Debugging instability

Discussion in 'Priority support' started by Ian Danforth, Jan 18, 2019.

  1. I am developing a version of the OpenAI ant model which uses tendons (I will move to muscles in the near future). I am running 1.5 for the time being.

    During training runs that use this model I have encountered each of the following:

    MuJoCo Warning: Nan, Inf or huge value in QPOS at DOF 0. The simulation is unstable. Time = 5.8700
    MuJoCo Warning: Nan, Inf or huge value in QVEL at DOF 0. The simulation is unstable. Time = 31.5900
    MuJoCo Warning: Nan, Inf or huge value in QACC at DOF 0

    I have been unable to reliably replicate this crash making it difficult to debug. I have tried recording and replaying ctrl inputs to the model just prior to the crash but this didn't reproduce the error.

    The model already uses the RK4 solver and I've seen the crash with timesteps down to 0.002. (Though I usually run with a larger timestep).

    I would appreciate help with two things:

    1. What exactly does DOF 0 refer to? How is the DOF numbering mapped to the model?

    2. What is the best way to isolate the immediate cause of the above errors?

    While I could guess and check with various parameters and hope it goes away I'd like to understand where the instability arises to be able to prevent future occurences.

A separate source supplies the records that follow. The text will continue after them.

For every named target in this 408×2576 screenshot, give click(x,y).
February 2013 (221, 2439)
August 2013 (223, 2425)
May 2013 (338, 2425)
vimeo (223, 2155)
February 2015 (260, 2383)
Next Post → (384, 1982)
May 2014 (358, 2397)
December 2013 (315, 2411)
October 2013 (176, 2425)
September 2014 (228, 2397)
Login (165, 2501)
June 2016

    Thank you for any time you spend on this.
     
  2. Emo Todorov

    Emo Todorov Administrator Staff Member

    DOF 0 is the first DOF of the first joint defined in the model. If the model has a root joint, that would be the X-translation of the root. Note that the software only complains about the first DOF with suspicious values. It is possible that the other DOFs have the same problem.

    RK4 is not always more stable than Euler. If there is damping in the joints, Euler with smaller time step is better.

    It is difficult to isolate the "immediate cause" of instability, because everything is interacting with everything else. Try to reduce time steps, increase armature inertias, avoid very small masses and inertias in the model.

    Also, does this happen in contact behaviors or even without contact? You can disable contacts and gravity and see if the model is stable when you perturb it (and make it fly around).